Pick out each line of the records in which the word "will" appears.

Extracted entries =>
====
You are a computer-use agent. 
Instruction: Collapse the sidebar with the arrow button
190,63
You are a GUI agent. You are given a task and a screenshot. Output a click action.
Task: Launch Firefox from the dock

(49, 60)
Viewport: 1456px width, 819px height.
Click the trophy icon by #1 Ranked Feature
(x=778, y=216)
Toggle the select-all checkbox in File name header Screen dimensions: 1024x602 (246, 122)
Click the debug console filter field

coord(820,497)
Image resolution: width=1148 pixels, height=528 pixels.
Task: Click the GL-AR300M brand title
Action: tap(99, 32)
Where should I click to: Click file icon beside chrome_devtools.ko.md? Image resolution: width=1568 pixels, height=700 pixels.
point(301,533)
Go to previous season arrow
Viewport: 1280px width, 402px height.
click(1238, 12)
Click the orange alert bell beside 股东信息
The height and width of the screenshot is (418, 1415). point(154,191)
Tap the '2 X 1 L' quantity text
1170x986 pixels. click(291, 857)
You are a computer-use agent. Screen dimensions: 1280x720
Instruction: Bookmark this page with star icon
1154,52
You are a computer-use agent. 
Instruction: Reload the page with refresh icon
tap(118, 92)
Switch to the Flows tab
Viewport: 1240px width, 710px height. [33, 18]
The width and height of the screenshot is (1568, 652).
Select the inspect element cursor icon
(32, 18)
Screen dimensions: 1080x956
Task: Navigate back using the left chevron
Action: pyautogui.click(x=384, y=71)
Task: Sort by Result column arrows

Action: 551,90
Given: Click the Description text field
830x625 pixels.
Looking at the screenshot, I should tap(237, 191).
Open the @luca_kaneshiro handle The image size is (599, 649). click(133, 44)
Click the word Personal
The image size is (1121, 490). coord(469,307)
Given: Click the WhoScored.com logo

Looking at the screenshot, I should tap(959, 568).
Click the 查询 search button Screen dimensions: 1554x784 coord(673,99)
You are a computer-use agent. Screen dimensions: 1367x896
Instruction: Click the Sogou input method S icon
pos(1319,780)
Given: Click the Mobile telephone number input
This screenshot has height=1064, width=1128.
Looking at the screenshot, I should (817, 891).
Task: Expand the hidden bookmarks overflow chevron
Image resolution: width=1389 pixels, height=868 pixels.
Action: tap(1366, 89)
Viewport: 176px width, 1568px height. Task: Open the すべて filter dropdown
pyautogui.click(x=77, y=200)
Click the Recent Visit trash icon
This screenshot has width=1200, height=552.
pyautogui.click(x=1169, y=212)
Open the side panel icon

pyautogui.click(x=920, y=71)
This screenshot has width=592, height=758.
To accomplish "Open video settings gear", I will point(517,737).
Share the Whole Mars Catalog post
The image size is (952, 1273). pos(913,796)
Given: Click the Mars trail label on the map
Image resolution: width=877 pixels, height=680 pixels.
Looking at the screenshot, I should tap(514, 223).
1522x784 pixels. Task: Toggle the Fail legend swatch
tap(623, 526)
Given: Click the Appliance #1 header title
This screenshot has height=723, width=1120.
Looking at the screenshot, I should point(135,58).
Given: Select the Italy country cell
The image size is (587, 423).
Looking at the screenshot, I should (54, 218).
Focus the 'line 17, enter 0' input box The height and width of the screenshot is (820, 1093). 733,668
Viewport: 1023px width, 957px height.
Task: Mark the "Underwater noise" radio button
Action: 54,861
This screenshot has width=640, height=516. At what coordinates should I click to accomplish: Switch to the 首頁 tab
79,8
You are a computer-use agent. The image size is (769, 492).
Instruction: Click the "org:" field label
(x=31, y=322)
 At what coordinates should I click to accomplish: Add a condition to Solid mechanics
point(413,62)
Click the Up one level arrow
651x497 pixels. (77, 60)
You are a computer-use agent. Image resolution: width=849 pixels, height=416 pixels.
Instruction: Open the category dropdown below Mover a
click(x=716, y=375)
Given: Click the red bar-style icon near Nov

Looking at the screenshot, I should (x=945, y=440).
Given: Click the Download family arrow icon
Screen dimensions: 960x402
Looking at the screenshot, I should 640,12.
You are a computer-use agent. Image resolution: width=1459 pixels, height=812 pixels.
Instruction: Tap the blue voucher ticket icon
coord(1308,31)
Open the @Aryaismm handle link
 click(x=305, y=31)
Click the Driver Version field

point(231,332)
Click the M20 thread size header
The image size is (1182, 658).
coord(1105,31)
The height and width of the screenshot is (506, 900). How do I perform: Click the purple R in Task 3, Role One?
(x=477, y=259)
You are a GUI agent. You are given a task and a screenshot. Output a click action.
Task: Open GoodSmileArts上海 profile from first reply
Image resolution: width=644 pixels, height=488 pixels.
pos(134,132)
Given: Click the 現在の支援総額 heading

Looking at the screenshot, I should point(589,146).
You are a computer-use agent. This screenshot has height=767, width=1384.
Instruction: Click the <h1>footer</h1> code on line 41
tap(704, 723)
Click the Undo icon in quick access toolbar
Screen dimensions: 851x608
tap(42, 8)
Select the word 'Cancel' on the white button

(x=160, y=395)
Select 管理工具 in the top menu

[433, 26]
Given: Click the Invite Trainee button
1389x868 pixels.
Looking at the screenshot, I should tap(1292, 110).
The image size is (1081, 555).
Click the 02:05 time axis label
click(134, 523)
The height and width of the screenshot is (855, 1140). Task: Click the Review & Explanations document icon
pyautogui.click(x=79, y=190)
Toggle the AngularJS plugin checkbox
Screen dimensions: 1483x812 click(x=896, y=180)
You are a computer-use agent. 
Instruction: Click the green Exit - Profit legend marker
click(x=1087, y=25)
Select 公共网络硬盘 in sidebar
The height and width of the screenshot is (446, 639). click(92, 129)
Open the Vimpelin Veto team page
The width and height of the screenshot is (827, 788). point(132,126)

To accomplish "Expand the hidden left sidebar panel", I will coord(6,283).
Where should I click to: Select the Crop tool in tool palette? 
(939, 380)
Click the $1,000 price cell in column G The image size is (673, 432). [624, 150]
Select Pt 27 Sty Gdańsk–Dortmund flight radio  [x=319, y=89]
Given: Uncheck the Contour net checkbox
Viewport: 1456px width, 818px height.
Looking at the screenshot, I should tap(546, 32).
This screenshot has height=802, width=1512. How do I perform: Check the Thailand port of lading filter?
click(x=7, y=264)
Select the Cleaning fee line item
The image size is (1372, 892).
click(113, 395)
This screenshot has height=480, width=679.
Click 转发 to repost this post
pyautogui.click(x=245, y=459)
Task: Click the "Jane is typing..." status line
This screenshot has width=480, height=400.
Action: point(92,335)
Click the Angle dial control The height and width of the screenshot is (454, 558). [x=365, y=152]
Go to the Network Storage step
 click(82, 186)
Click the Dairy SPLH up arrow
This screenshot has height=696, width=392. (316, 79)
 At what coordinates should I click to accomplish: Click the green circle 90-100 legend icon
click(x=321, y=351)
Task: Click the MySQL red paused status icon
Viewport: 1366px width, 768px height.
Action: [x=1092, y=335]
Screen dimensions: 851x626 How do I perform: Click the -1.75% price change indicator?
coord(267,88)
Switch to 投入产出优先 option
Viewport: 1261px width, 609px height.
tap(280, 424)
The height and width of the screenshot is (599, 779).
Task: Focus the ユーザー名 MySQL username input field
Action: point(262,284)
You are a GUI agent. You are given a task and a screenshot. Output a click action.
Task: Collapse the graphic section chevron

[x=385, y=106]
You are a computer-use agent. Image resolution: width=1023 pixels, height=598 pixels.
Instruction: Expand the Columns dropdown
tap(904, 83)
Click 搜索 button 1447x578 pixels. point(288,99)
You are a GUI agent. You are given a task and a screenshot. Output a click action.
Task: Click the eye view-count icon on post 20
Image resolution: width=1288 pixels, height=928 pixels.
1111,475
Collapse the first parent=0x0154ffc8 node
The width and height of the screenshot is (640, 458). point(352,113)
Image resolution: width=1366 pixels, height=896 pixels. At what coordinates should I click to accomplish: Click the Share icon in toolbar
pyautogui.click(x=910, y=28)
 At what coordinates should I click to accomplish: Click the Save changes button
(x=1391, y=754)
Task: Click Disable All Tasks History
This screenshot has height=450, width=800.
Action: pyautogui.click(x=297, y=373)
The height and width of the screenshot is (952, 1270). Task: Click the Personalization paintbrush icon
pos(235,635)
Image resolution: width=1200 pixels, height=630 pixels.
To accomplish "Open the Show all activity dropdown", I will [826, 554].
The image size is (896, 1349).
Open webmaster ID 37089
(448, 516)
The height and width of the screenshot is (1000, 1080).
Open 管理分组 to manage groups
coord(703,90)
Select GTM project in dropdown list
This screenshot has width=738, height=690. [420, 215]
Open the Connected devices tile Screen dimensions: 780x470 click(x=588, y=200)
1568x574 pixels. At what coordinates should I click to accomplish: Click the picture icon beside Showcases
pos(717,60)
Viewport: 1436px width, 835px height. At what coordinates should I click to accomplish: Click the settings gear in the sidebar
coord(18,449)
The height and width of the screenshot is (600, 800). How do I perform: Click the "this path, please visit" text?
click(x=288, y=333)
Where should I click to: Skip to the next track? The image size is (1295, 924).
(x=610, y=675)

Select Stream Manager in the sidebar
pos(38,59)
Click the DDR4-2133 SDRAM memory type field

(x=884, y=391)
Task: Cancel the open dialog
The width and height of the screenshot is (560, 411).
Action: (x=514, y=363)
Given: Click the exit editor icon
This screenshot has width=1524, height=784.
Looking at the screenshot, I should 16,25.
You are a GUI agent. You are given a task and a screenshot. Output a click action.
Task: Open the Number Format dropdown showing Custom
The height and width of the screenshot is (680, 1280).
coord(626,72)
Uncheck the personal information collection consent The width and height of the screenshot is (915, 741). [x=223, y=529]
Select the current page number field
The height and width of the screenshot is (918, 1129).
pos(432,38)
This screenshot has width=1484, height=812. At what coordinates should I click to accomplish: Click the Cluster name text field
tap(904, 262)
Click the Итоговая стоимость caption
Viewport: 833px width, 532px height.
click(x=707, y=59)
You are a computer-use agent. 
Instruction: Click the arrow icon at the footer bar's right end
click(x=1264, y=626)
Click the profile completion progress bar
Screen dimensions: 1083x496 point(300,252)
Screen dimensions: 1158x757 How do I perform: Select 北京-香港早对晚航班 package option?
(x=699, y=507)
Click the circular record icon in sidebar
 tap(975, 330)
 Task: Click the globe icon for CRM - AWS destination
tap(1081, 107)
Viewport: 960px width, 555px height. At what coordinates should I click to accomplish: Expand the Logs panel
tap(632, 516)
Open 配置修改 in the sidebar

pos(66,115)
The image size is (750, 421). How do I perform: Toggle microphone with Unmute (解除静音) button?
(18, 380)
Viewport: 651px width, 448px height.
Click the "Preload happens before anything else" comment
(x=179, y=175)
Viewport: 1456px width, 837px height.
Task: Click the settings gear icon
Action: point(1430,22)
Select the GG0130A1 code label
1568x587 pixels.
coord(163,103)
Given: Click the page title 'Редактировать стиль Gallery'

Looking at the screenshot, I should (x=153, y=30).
====
Result =>
To accomplish "Open video settings gear", I will point(517,737).
To accomplish "Expand the hidden left sidebar panel", I will coord(6,283).
To accomplish "Open the Show all activity dropdown", I will [826, 554].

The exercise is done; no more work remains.